Al otro día, Onganía clausuró todas las universidades por tres semanas. Para el 22 de agosto la intervención había sido instrumentada. Ese día asumía Luis Botet como rector interventor de la UBA. Su proclama: “La autoridad está por encima de la ciencia”. Desde aquel momento, la UBA pasó a ser una institución vigilada, con policías de civil transitando sus pasillos y espiando lo que ocurría en las aulas a través de pequeñas ventanas en las puertas. Con todo, el resultado sería el inverso al deseado por la dictadura militar: la actividad política no haría más que crecer en las facultades.

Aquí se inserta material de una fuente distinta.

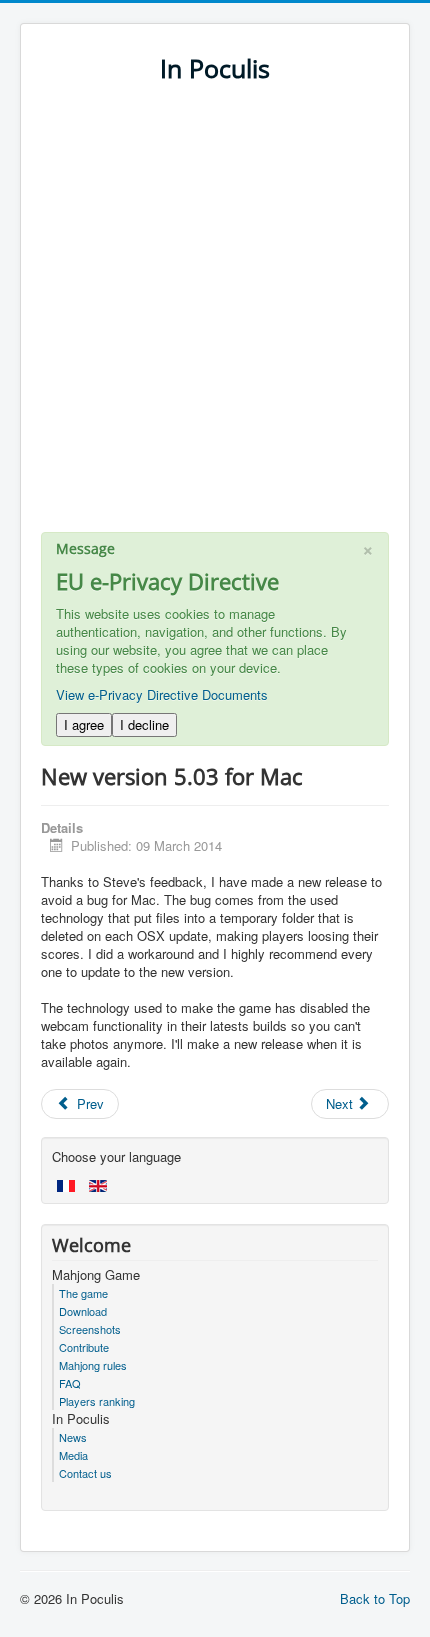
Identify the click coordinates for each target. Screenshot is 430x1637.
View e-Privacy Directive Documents (162, 694)
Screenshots (90, 1329)
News (73, 1437)
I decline (144, 724)
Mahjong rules (93, 1365)
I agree (84, 724)
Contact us (85, 1473)
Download (83, 1311)
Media (73, 1455)
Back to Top (375, 1598)
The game (83, 1293)
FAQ (70, 1383)
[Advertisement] (215, 317)
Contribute (84, 1347)
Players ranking (97, 1401)
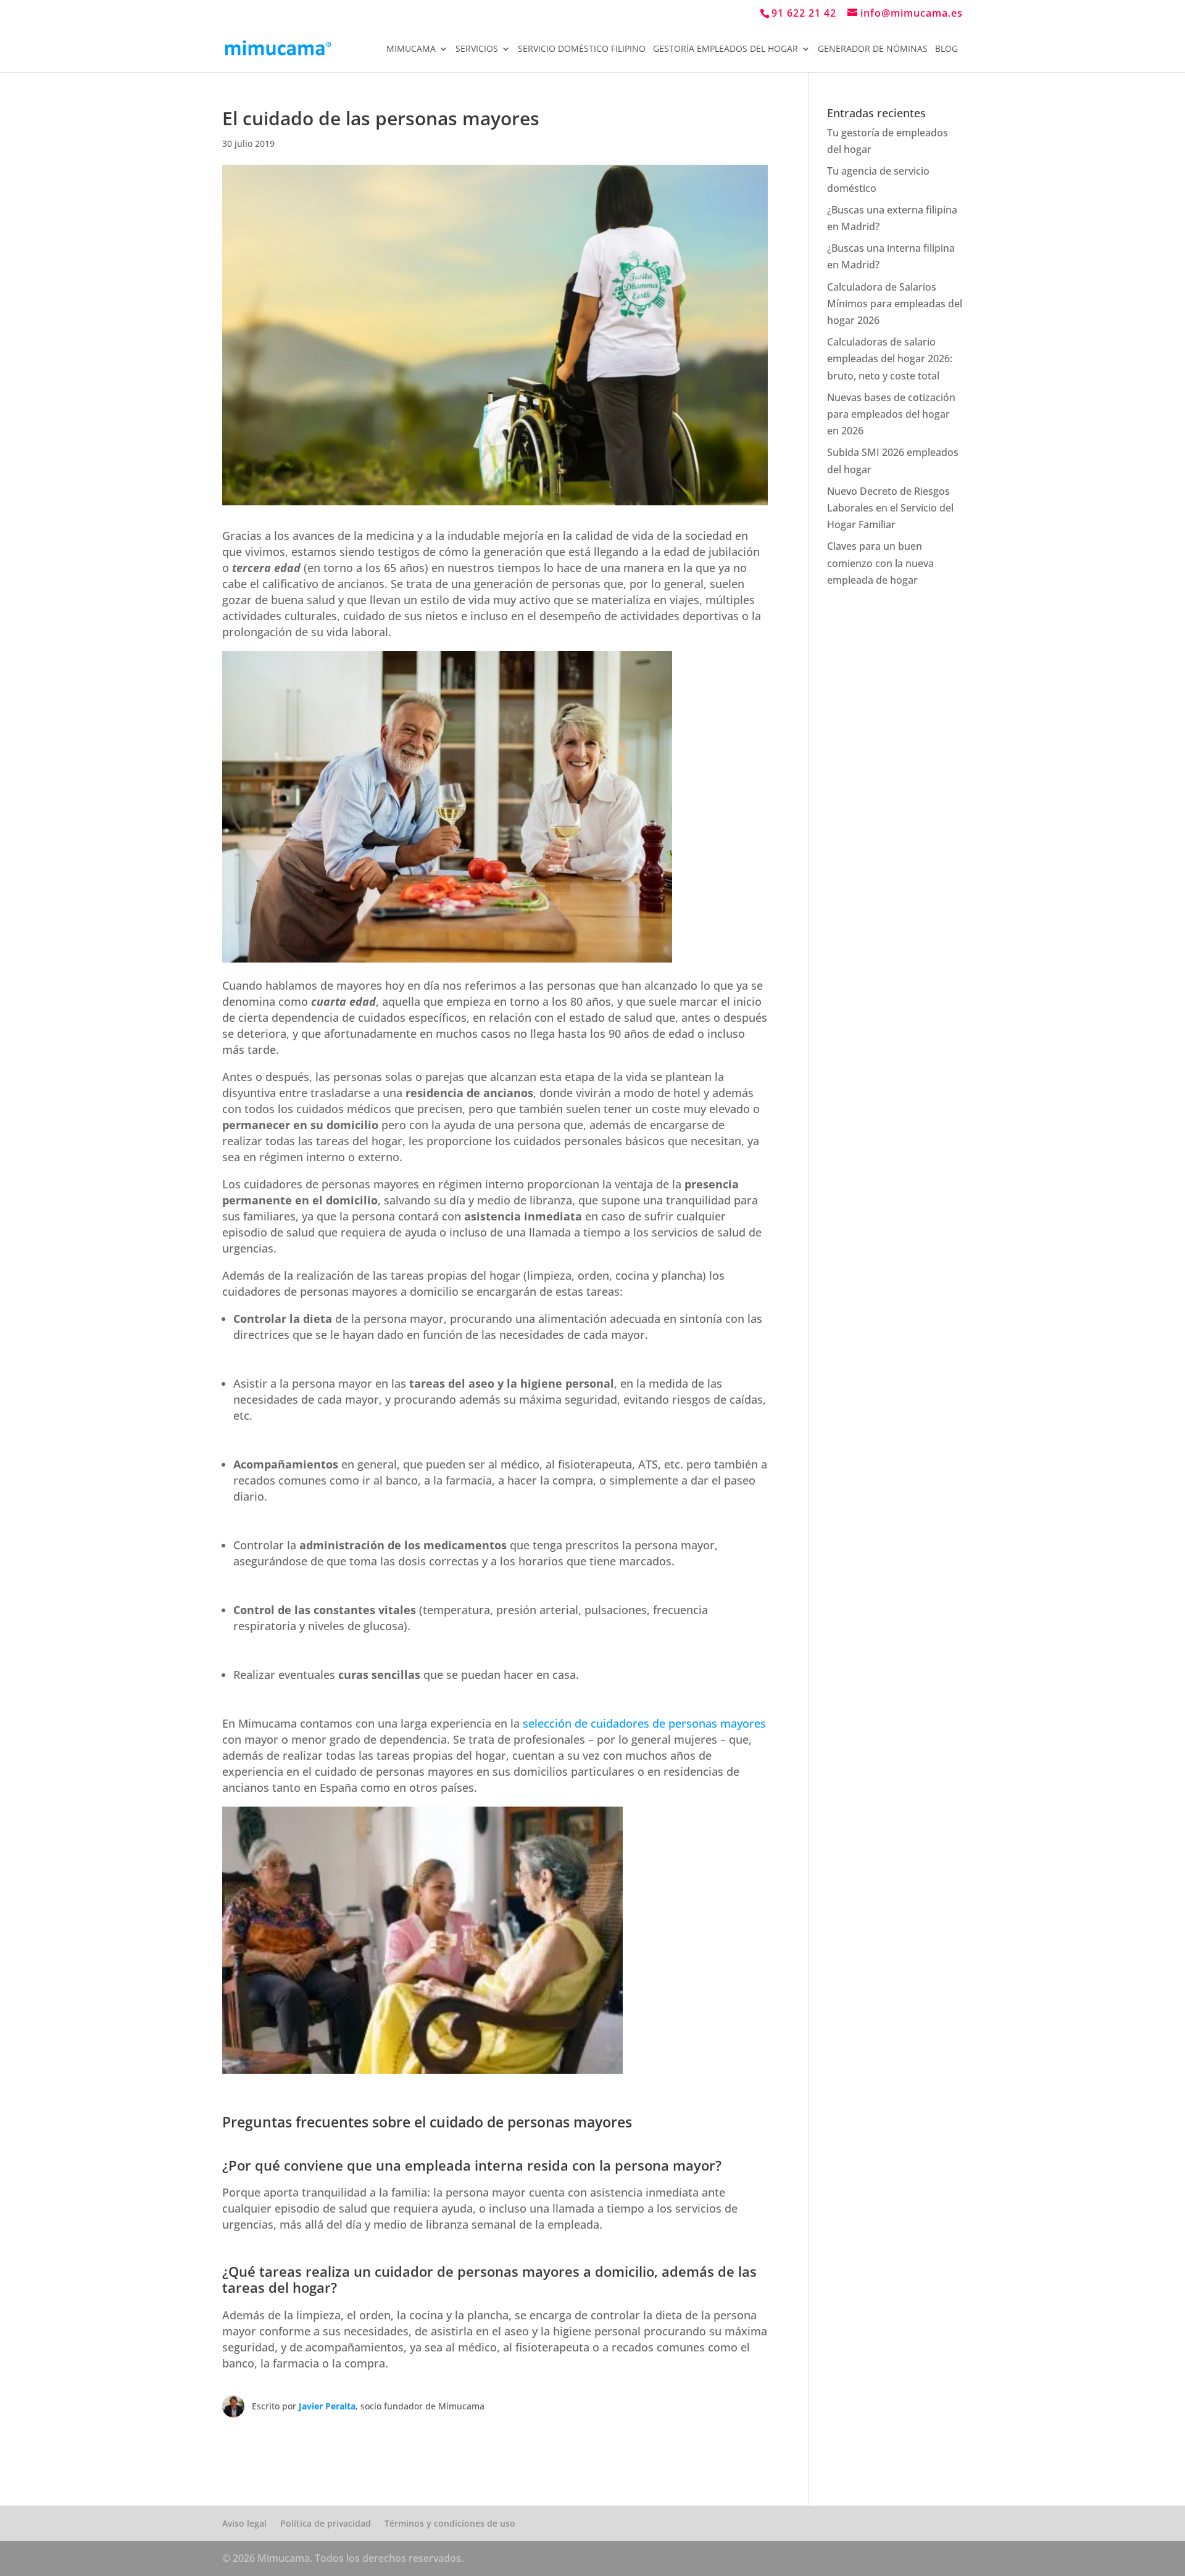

La renuncia y el exilio de cientos de profesores e investigadores desmantelaron el proyecto de universidad científica que, a contrapelo del modelo profesionalista, había comenzado a gestarse en la UBA desde 1957, tras la recuperación de la autonomía. Un proyecto que había multiplicado el número de profesores con dedicación exclusiva (eran 9 en 1958 y 700 en 1966), había modernizado las estructuras curriculares, renovado el plantel de profesores y abierto nuevas carreras (Sociología, Psicología, Educación, Economía), había creado los departamentos de Extensión y de Orientación Vocacional... Manuel Sadosky había fundado el Instituto del Cálculo, donde puso en funciones la primera computadora del país, en 1961. El sabotaje y posterior destrucción de la célebre y enorme Clementina, ocurrido durante la intervención militar, suele ser recordado como símbolo del saqueo sufrido por la universidad pública. Pero, aunque llevó décadas, hoy existe Clementina II. Otras pérdidas institucionales continúan sin reemplazo, como tantas capacidades potenciales amputadas que nunca pudieron realizarse. Creada en 1958, Eudeba –la editorial de la UBA que gerenció Boris Spivacow– llegó a publicar y distribuir más de 10 millones de libros a precios populares, con enorme éxito comercial y cultural. Hasta julio de 1966.